►
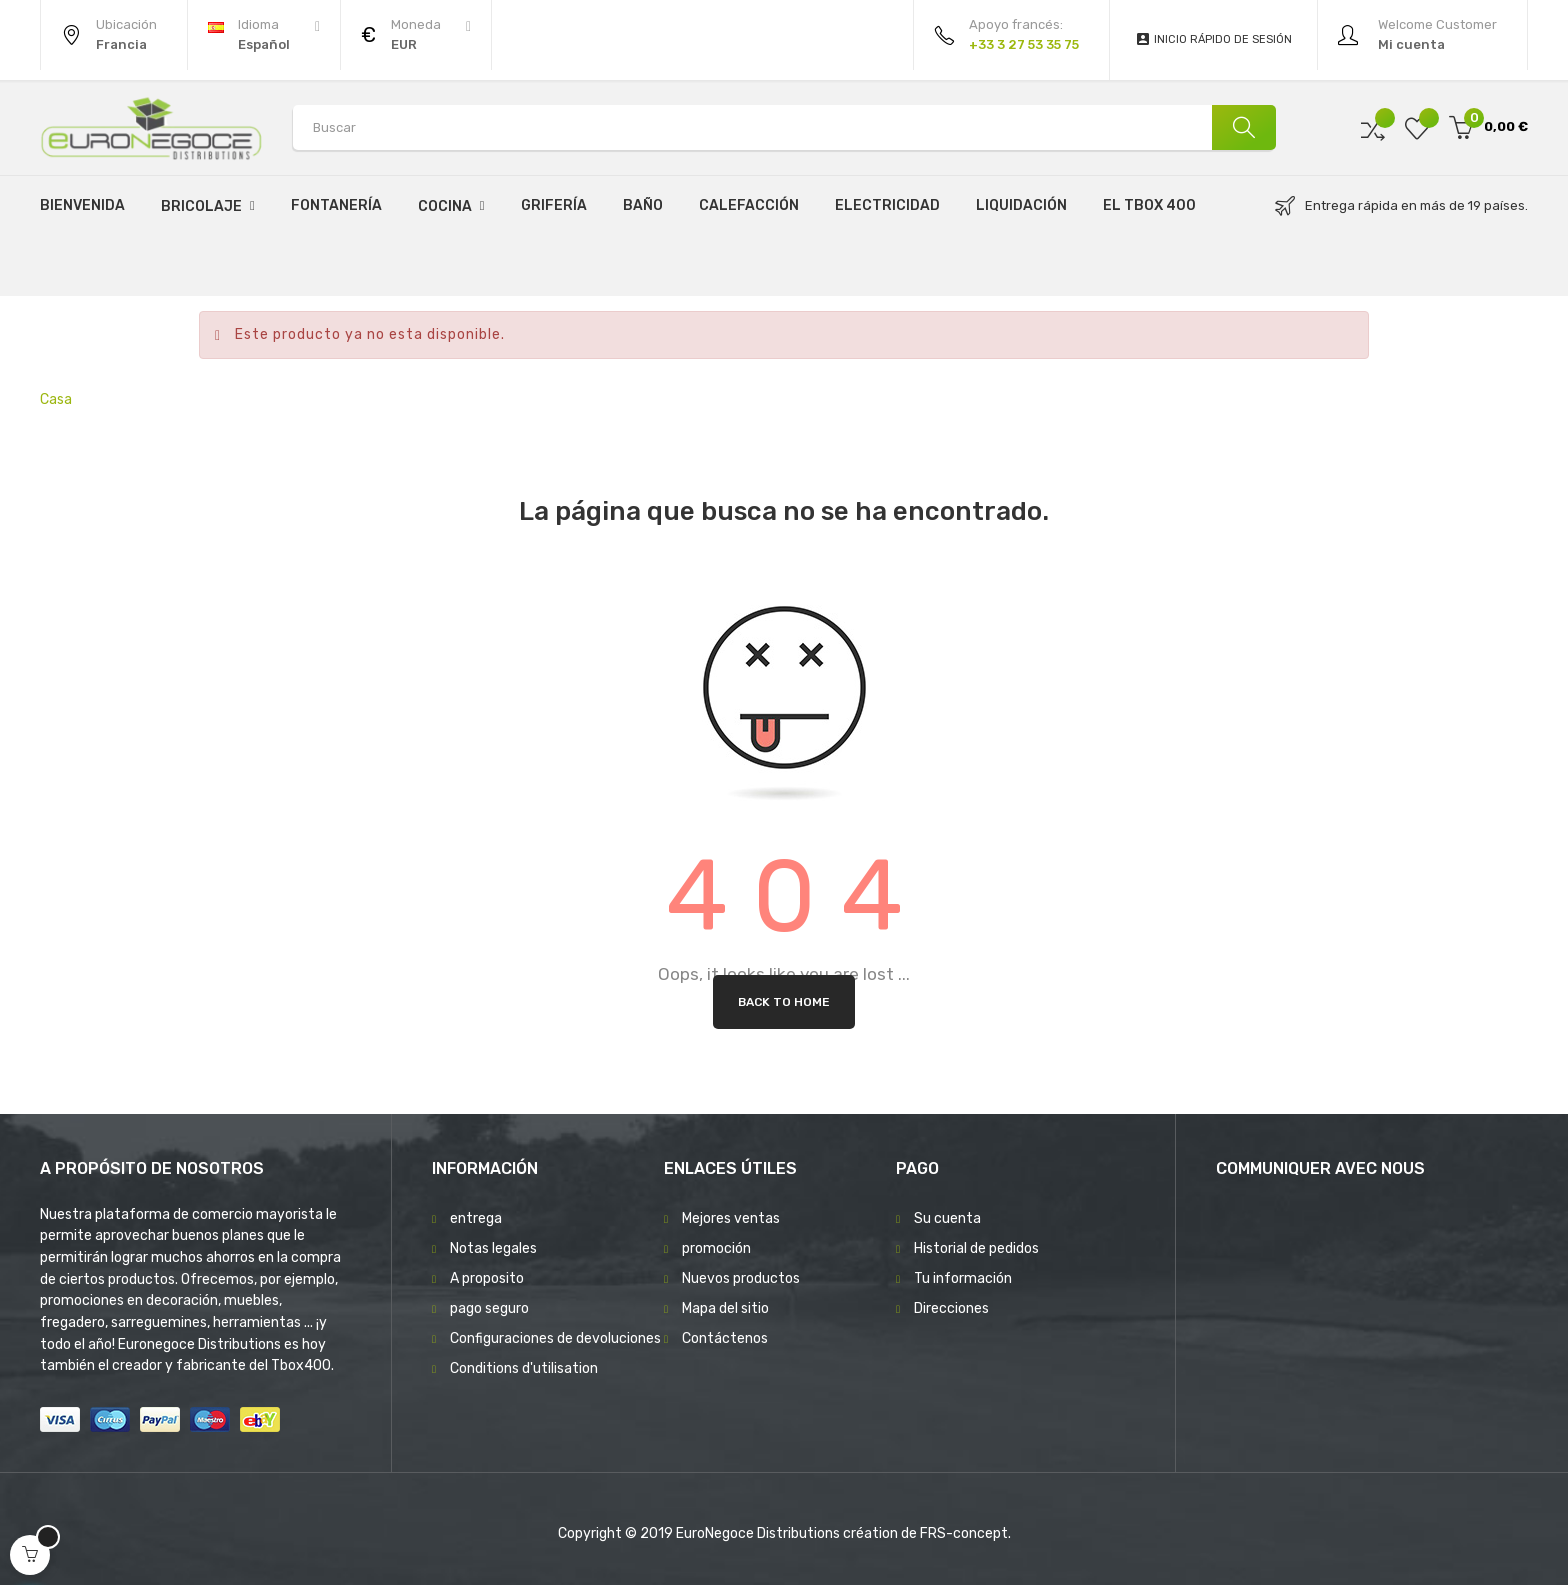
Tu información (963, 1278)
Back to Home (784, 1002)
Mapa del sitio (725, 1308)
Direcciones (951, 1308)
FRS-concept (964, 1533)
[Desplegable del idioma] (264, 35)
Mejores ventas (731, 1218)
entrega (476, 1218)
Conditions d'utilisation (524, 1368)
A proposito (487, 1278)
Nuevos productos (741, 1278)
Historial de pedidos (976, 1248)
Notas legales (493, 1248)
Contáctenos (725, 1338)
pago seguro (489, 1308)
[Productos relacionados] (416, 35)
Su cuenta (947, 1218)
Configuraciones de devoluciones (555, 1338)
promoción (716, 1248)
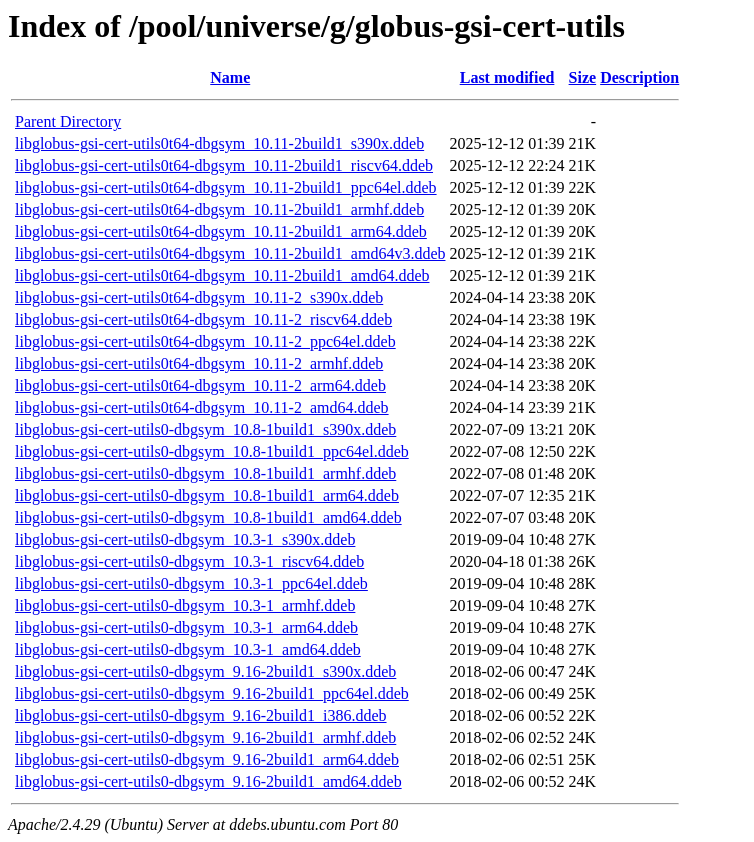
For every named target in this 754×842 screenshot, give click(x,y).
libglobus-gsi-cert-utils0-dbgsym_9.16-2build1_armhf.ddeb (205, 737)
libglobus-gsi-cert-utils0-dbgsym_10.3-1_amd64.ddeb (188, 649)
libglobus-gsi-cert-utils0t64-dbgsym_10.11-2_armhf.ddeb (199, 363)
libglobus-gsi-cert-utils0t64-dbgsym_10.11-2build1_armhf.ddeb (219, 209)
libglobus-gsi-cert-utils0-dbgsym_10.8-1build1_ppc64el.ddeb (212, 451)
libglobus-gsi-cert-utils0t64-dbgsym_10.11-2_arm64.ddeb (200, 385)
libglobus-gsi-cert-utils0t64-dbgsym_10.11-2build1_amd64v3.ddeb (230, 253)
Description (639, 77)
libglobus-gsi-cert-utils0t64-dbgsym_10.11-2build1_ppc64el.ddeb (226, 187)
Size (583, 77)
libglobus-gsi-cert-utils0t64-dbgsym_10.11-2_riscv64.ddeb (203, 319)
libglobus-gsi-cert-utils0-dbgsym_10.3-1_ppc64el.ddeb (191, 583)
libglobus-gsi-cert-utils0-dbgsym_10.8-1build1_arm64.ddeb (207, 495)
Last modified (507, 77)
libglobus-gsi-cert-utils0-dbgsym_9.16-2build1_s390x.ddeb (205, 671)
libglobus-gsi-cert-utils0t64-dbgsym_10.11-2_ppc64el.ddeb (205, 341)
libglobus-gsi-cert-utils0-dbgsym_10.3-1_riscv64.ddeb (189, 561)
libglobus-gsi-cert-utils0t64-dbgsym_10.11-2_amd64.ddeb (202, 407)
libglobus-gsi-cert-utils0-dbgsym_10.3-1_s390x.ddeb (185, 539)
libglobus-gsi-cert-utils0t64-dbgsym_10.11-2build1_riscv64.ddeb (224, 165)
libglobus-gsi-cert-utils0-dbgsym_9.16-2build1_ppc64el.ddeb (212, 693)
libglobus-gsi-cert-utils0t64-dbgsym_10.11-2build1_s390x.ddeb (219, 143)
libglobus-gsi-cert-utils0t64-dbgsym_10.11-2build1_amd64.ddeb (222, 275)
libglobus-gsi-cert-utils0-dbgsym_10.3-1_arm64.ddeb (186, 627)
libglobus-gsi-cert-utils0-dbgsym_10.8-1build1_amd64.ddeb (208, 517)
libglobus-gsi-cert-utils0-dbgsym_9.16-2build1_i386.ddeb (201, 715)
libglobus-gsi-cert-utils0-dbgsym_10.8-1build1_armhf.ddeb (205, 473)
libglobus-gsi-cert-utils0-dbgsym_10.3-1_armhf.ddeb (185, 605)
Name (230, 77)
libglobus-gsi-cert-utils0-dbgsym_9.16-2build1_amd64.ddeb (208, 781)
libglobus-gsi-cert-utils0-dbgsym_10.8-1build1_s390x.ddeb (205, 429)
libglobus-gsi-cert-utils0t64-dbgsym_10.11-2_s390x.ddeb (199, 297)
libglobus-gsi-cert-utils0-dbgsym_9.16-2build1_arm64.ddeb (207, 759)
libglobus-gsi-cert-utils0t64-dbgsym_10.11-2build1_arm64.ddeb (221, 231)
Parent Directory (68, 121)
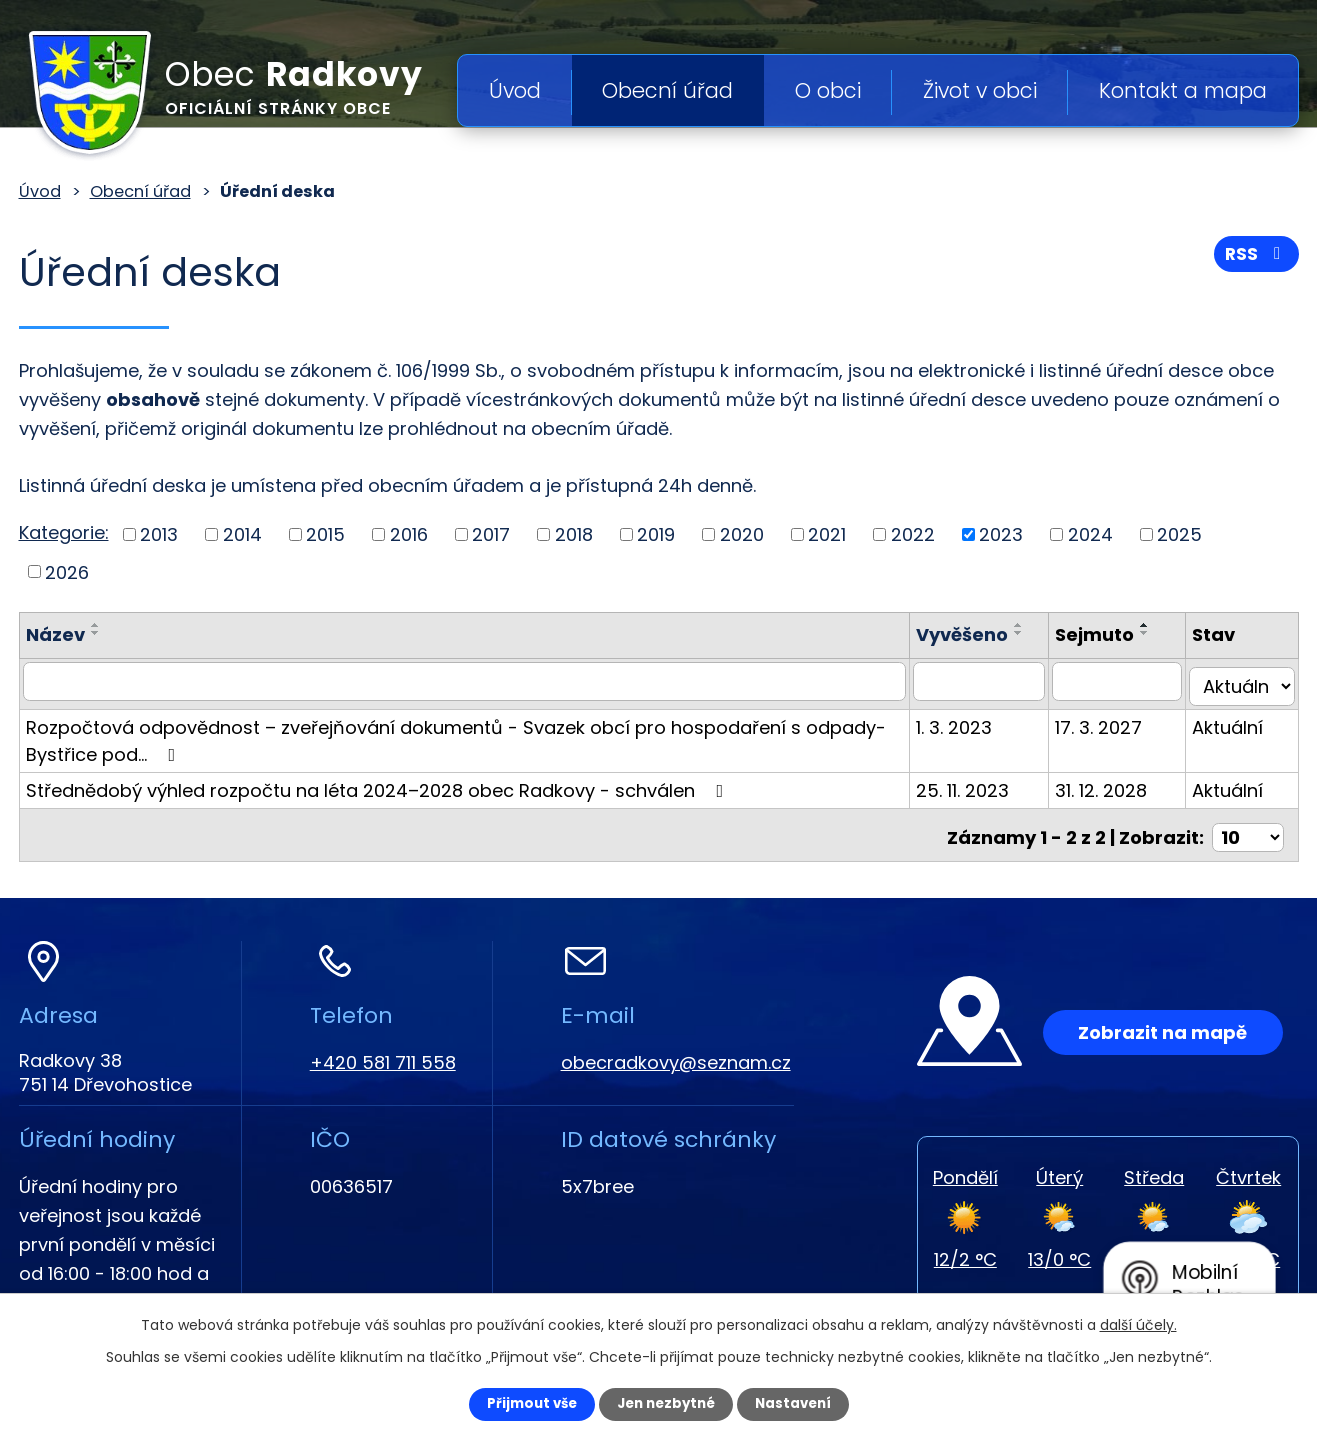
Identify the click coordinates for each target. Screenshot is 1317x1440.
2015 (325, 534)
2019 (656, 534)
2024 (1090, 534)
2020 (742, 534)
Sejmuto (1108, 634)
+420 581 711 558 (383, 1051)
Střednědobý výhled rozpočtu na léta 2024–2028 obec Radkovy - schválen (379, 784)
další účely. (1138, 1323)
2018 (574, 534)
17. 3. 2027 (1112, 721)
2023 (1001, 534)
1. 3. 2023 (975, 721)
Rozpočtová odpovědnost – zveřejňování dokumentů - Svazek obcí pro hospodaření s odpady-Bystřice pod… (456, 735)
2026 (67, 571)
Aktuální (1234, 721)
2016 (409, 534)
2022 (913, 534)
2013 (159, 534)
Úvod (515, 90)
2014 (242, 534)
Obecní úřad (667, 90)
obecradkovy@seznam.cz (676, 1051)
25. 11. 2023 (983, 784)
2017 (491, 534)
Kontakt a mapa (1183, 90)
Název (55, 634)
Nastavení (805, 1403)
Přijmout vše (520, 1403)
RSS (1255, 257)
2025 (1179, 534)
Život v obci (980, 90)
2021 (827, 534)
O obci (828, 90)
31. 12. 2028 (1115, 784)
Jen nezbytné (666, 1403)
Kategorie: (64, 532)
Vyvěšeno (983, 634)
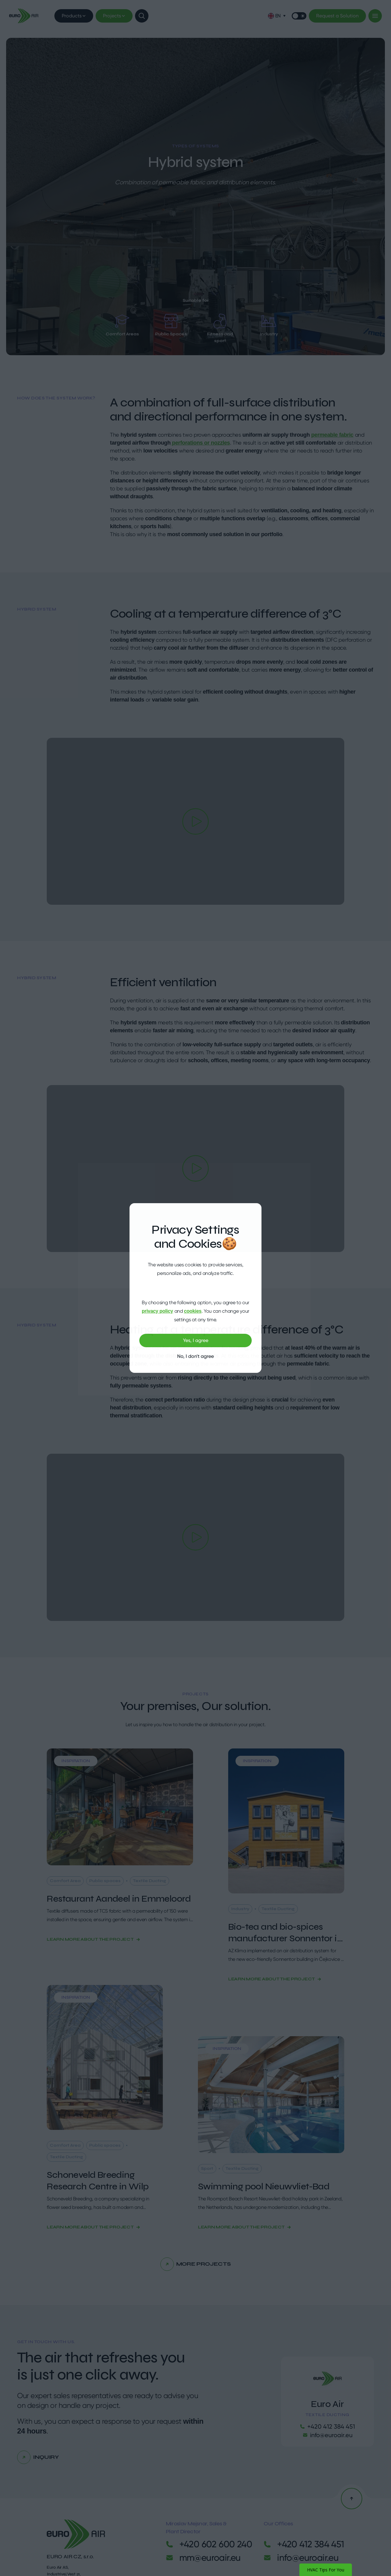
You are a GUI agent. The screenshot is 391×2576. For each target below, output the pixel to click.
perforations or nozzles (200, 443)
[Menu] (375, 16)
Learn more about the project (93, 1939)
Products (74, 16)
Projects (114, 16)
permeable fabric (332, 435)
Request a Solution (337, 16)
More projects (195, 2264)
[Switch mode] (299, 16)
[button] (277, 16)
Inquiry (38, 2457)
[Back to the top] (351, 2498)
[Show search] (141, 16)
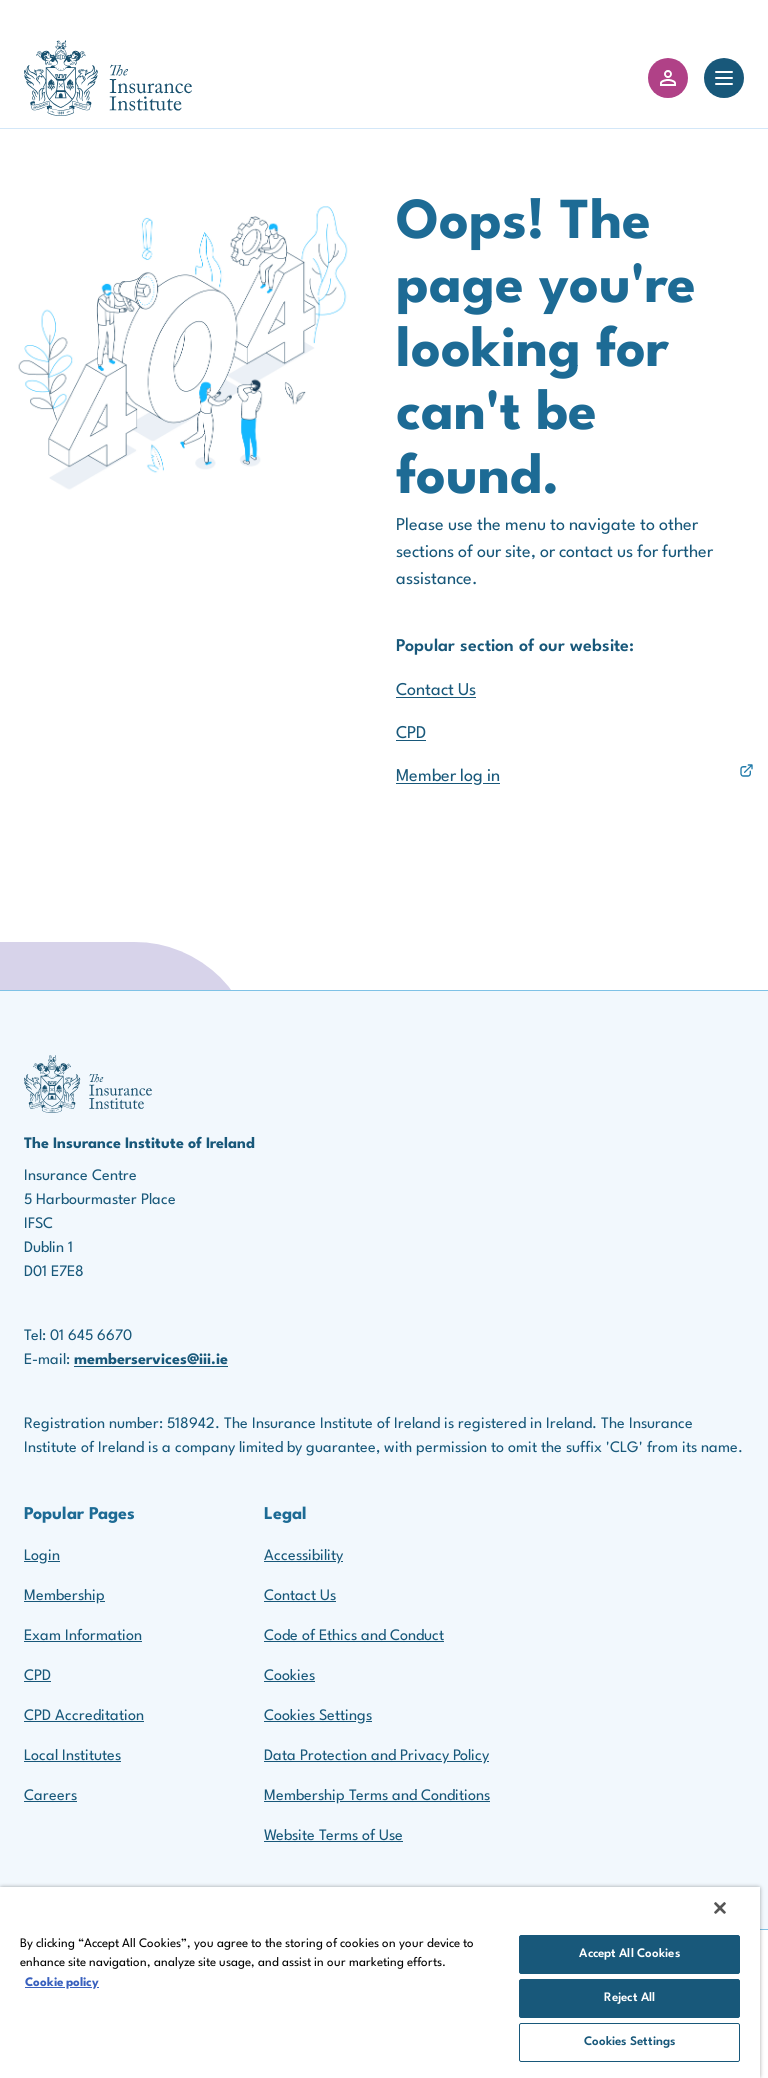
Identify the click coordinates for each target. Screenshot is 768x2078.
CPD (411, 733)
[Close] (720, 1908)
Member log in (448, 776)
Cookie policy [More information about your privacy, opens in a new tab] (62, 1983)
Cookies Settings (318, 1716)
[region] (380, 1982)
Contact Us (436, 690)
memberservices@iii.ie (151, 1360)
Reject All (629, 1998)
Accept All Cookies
◄
- **AIM OF THE TASK**:
Starting at the line that contains "You are a GUI" and ending at the last line, write those lines out again with the requests included. Scale every click coordinate in the answers by 1.05, round to whole numbers with halves going up, and leave out the pictures.

- **ANSWER**:
You are a GUI agent. The screenshot is 391×2576. For each target below, output the pixel to click.
perforations or nozzles (210, 465)
[Menu] (394, 17)
Learn more about the project (98, 2036)
Products (78, 17)
Projects (120, 17)
permeable fabric (349, 457)
Request a Solution (354, 17)
More projects (205, 2377)
[Switch mode] (314, 17)
[button] (291, 17)
Inquiry (40, 2580)
[Back to the top] (369, 2623)
[Show search] (148, 17)
Identify the click coordinates for each target. Screenshot is 768x2078.
CPD (432, 770)
[Close] (756, 2003)
Member log in (470, 815)
Cookie policy [More information about your privacy, opens in a new tab] (65, 2082)
Cookies Settings (334, 1802)
[region] (399, 2081)
Contact Us (458, 725)
memberservices@iii.ie (159, 1428)
Reject All (660, 2098)
Accept All Cookies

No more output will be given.